The ‘Other’ CIA – Part of Achieving a Secure Storage Infrastructure

Plan, Audit, Integrate, Test — Keys to Storage Security

Kurt Hildebrand

In an era when data breeches can cost hundreds of millions of dollars, having a secure storage system is critical.

But security isn’t just about protecting against breeches; it’s about setting your company up for the future. Having the confidence that your storage system is secure lays the foundation for moving to new technologies like cloud deployment and storage virtualization – strategies that provide the flexibility and efficiency you need to innovate and grow. To make sure your data storage system is robust, you need to examine it systematically and test its capabilities. Here are some considerations to include in your data security analysis:

Planning: First, categorize your data according to security risks. A tried-and-true framework is “CIA” – confidentiality, integrity, and availability – which you can use to decide which information needs to be encrypted. If you use NAS or SAN, examine the way you manage the encryption keys and build in access controls for various levels of data. This is also a good time to clean out your system and get rid of duplication. They not only slow you down, but you may find you are storing information you should delete. Tools are available to reveal the rate of your storage growth, file duplication, and file types. Finally, you should examine your disaster recovery plan.

Integration: You should have a policy governing how both encrypted and non-encrypted data is handled while in transit through the SAN. You should systematically analyze, cleanse, monitor, and manage data so that your company spends its time extracting value from it instead of trying to fix databases and applications that don’t get along with each other.

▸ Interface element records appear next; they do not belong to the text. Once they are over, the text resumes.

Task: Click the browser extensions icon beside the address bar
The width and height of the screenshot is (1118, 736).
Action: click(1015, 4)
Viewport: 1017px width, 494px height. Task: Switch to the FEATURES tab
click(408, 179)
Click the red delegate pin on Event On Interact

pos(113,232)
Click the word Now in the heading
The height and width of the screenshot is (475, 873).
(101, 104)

Audits: Security risks evolve, and to keep up with threats, your auditing procedures should too. An audit should examine data center personnel, policies and procedures, equipment, and backup procedures, as well as physical security. Auditing is particularly important before you launch a new product or service. Developers are often in a rush to bring products to market, and security controls may get pushed to the sidelines.

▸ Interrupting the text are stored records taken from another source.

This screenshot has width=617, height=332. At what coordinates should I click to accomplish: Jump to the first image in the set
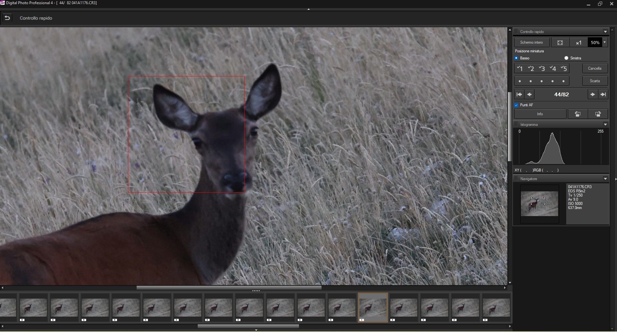[x=519, y=94]

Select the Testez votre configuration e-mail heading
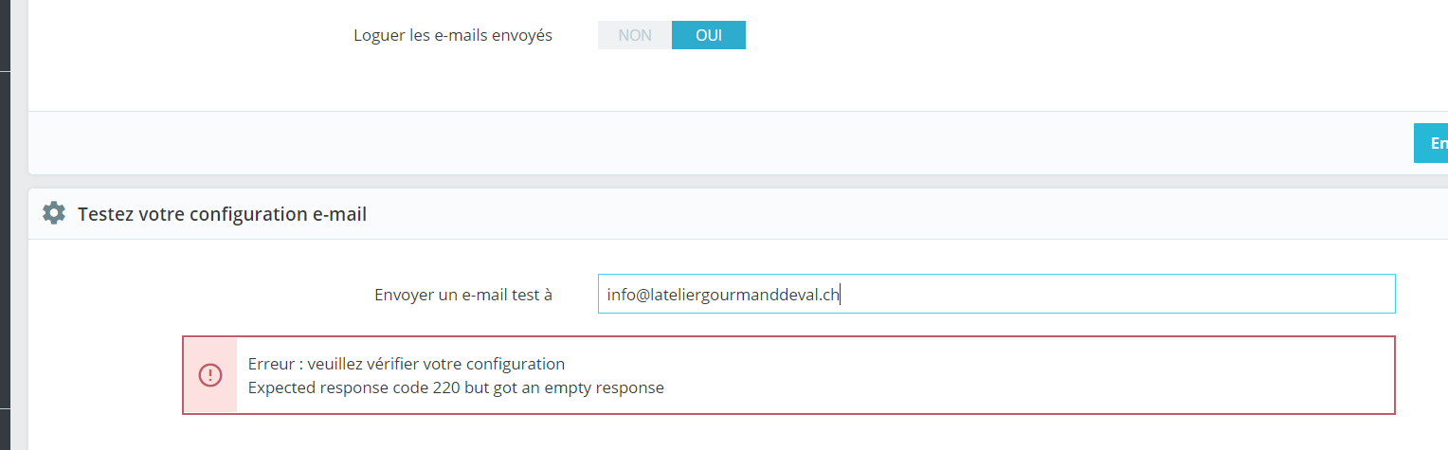click(222, 214)
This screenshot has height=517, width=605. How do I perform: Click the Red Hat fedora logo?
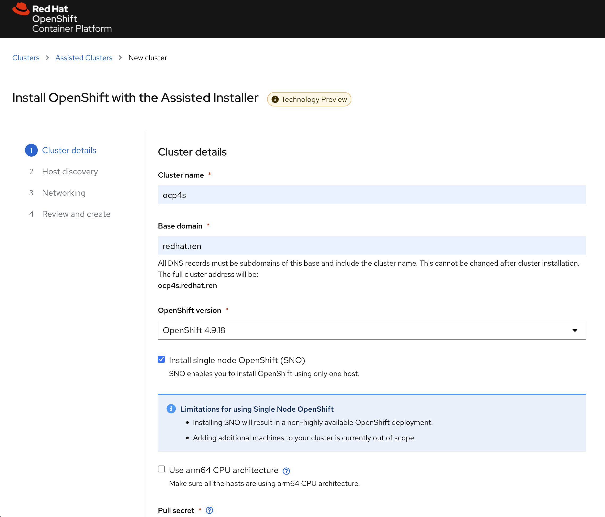coord(21,9)
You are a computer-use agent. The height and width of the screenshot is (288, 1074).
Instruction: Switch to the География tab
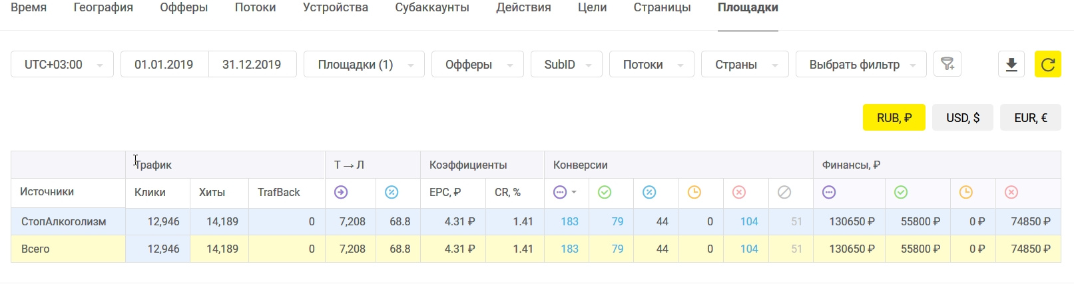point(103,8)
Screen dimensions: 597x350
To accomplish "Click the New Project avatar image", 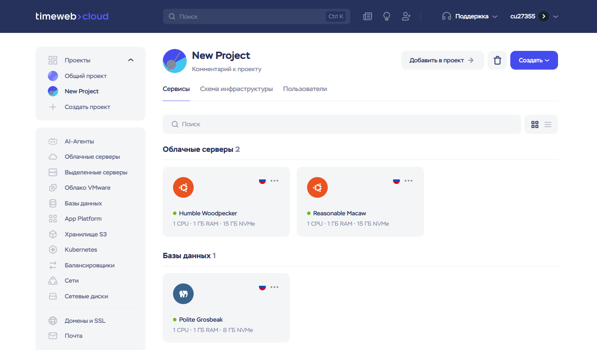I will pos(175,61).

Testing: Testing should be end-to-end. At every point the data moves through, the quality assurance team needs to verify that results are what they should be. Start with a small, static test database, then expand to all areas. You can use tools to automate and speed up this process.

Security is not an afterthought – it’s a vital part of your storage system. An up-to-date, well-functioning security system will not only keep your data safe, it will eliminate problems and redundancies, setting you up for a smooth transition to more efficient technologies.